Leonardo's Swans is an international bestseller by Karen Essex, published by Doubleday in 2006. The novel tells the story of the rivalry between the powerful Este sisters, Beatrice and Isabella, princesses of the House of Ferrara, as they competed for the attentions of both the Duke of Milan and Leonardo da Vinci when the artist was court painter in the High Renaissance. Also included are excerpts from Leonardo's own journals and letters, which reflect the contents of each chapter.

==Reception==
The Washington Post praised Essex’ portrayal of Leonardo. “Leonardo's character is one of the great surprises of this book, and in portraying him the author never seems to engage in post-Dan Brown opportunism.
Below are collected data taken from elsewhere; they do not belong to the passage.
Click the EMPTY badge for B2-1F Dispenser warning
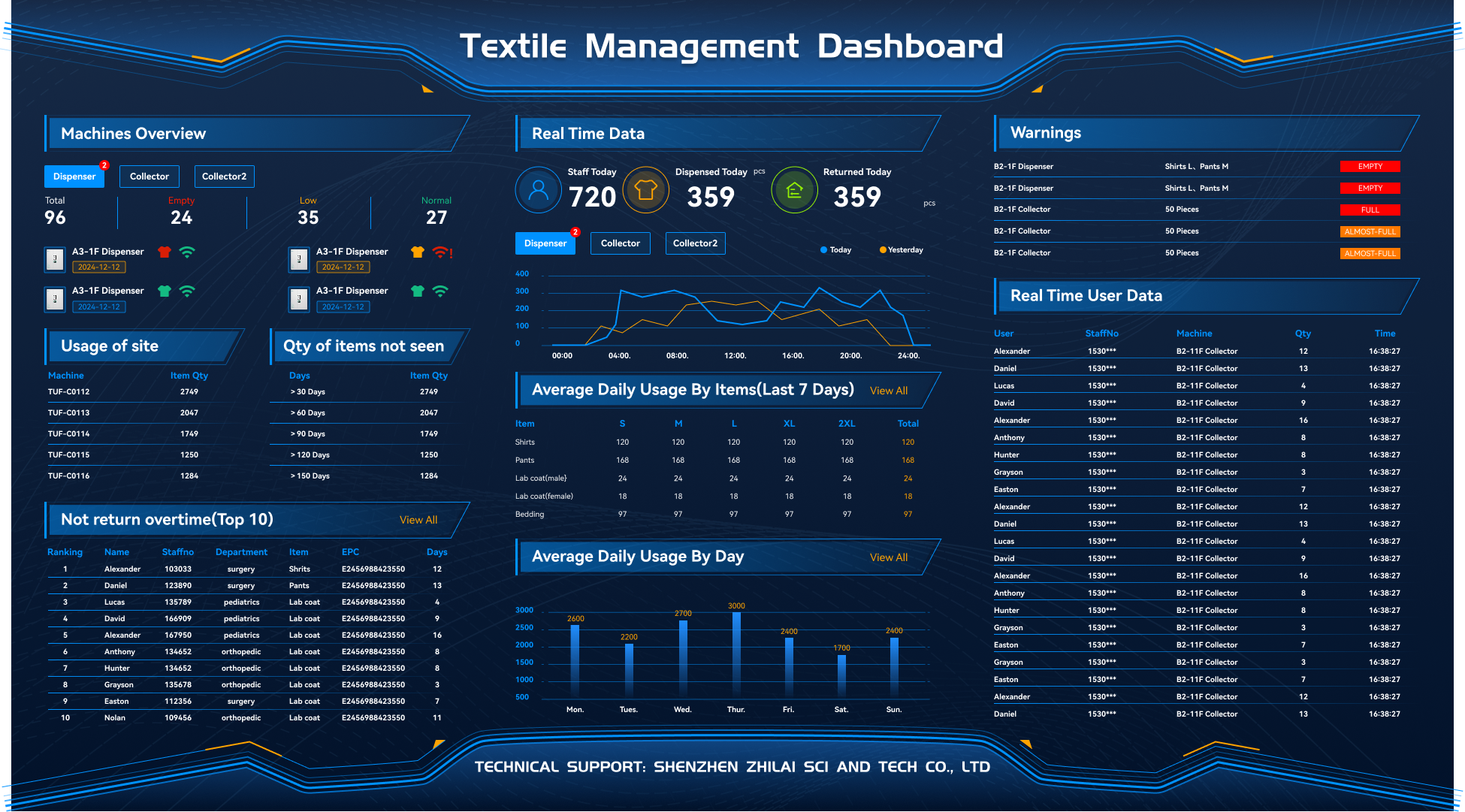Image resolution: width=1465 pixels, height=812 pixels. click(1370, 166)
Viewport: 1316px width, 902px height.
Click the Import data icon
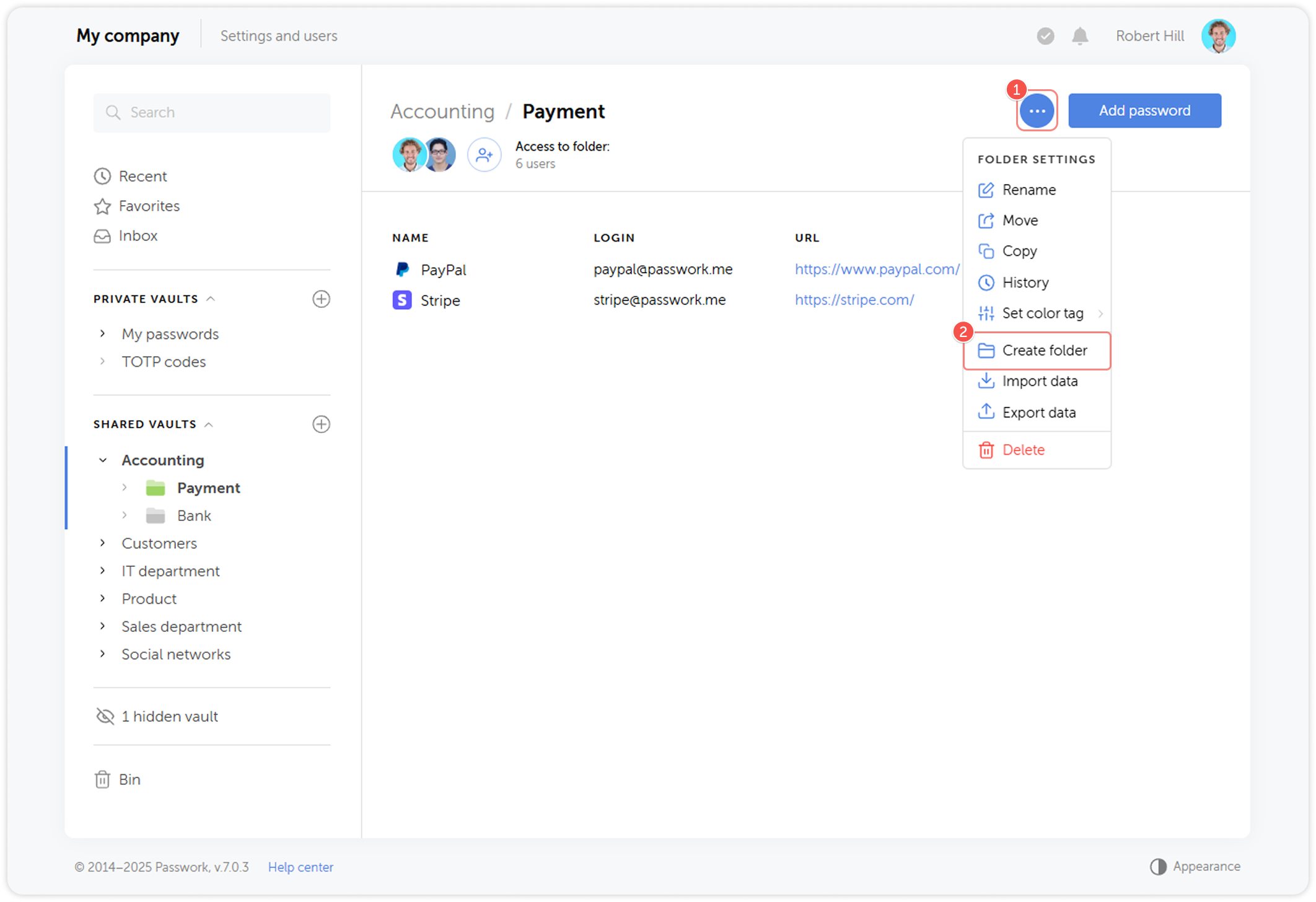tap(986, 381)
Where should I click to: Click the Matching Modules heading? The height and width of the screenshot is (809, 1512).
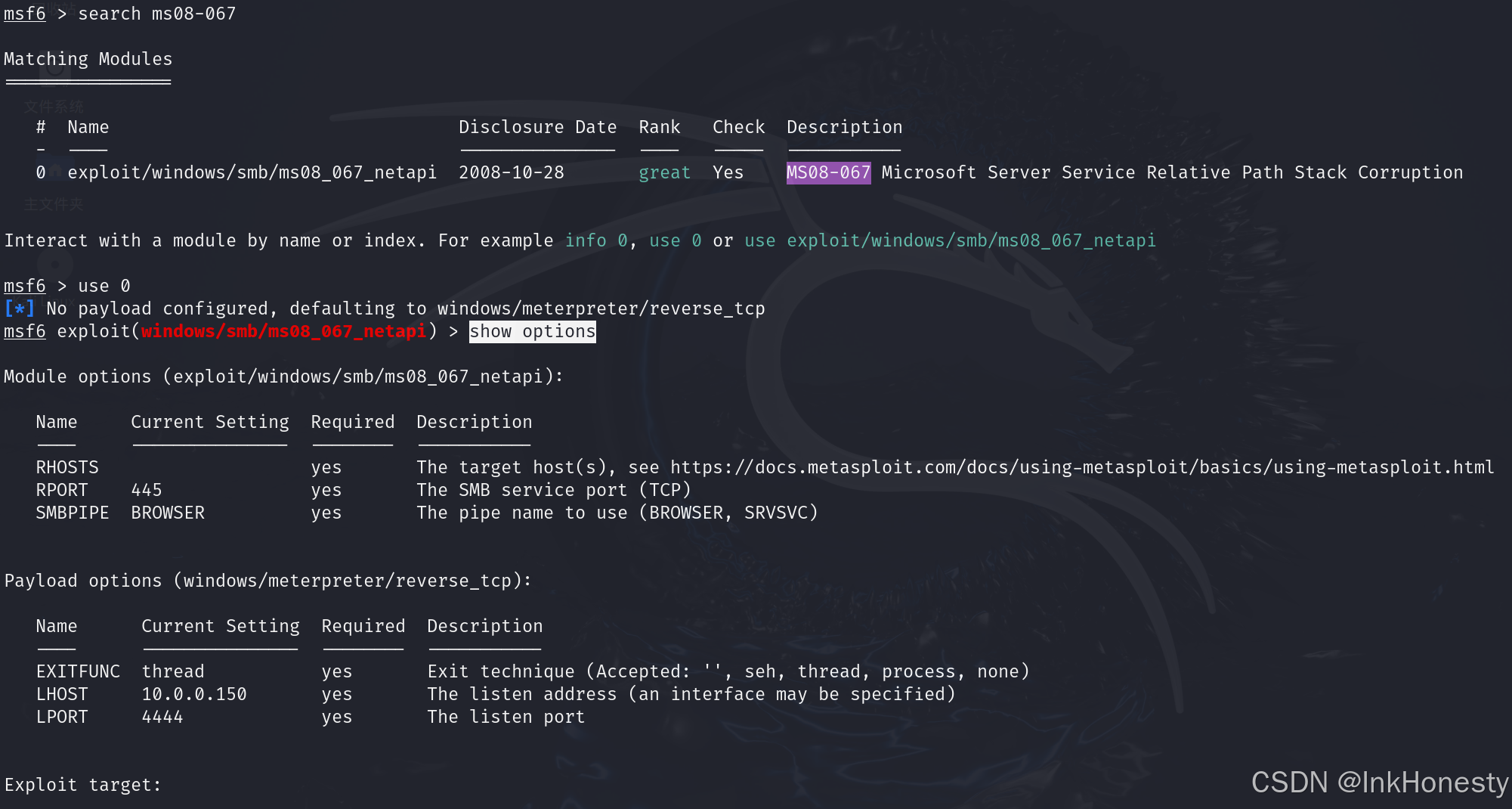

The reader may be constantly reminded of Leonardo's genius, but he is an understated figure, a brilliant but disorganized mind whose twitchy intelligence makes him interested in starting countless projects but able to finish few. One of the pleasures of reading this book is learning the secret history behind paintings like The Last Supper and The Virgin of the Rocks.

The novel was widely read and acclaimed in Italy and won the Premio Roma for Foreign Fiction in 2007. It is published in twenty-five languages.